Have you ever inherited garden seeds? Carefully opened a packet of seeds placed reverently in your hands by a family member or friend? Some gardens seeds are actually considered family heirlooms carefully selected for their superior qualities, and are passed down through generations. Saving and storing seeds is an art and tradition.

Seeds are like gems in the hands of a gardener.
~LeAura Alderson,

In times past, it was common for every gardener to save seeds. But with the easy availability of seeds and the development of hybrids a lot of that knowledge has been lost to many people. Now with the easy availability of information it is time to bring that knowledge back.
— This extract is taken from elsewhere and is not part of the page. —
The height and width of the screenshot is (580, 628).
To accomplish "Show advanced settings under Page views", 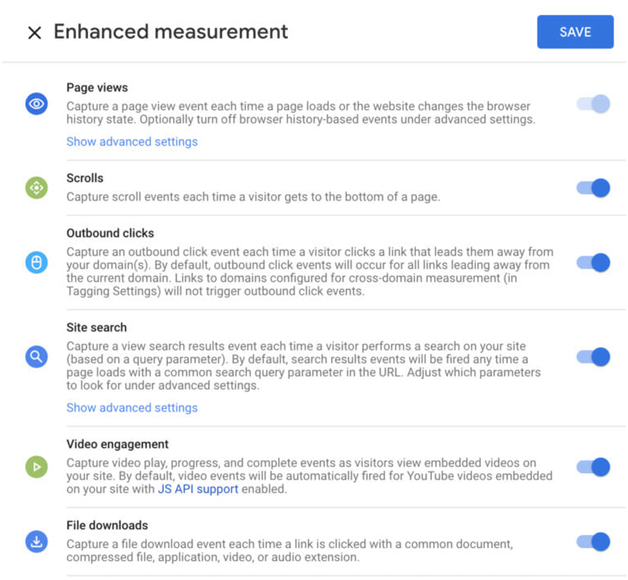I will [132, 141].
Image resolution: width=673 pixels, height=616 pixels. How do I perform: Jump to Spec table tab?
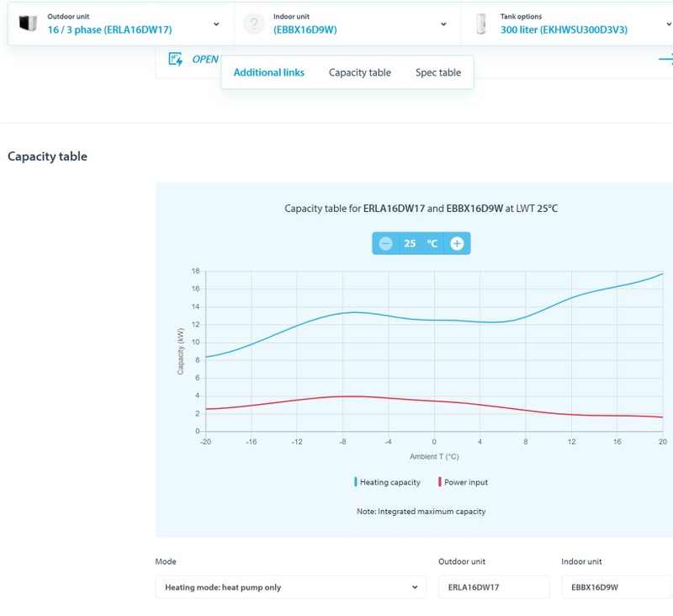pyautogui.click(x=438, y=72)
You don’t have to be a breeder or own a plant nursery to save your own seeds. Most gardeners keep on saving seeds from their best plants year to year, though most gardeners also delight in ordering new seeds to plant something new they’ve not tried before.
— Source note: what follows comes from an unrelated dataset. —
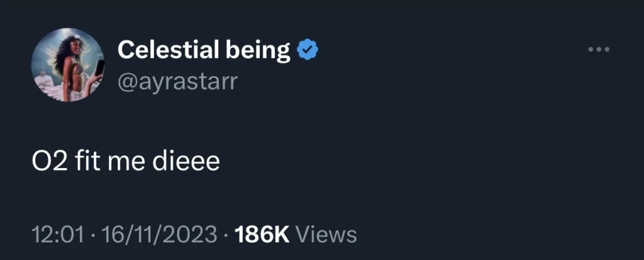Click the display name "Celestial being"
Viewport: 644px width, 260px height.
(x=204, y=50)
Cucamelon, for instance. We tried these “Mexican Gherkins” this year. Have you heard of it? And if you have, have you tried it yet? We really like them. They’re like a pleasing tangy and juicier cucumber, they look cool in salads and on your plate and they make great healthy travel snacks in their sturdy self-contained, miniature watermelon like skin.

Seeds are to gardeners what words are to writers.
They hold within an entire story waiting to unfold.
~LeAura Alderson,

storing seeds

Seed Saving Tips and the Survival of the Fittest

Seed saving is the science of common sense. When it comes to seed saving, you want to save seeds only from the strongest plants. But more than that, you don’t even want to leave the smallest producing plants in the garden else they will compromise future generations.

A few golden rules that apply to all seed saving, by Mark Ridsdill Smith on


  • Save seeds from healthy plants.
  • Ensure your seeds are dry before storing them – and keep them somewhere cool and dry. A large glass jar with a lid or a plastic container is perfect.


  • Save seeds from F1s. F1s are hybrids, and if you save seeds from them, the plant you grow is unlikely to have the same characteristics as the parent plants. (Seed packets tell you if the plant is an F1).1)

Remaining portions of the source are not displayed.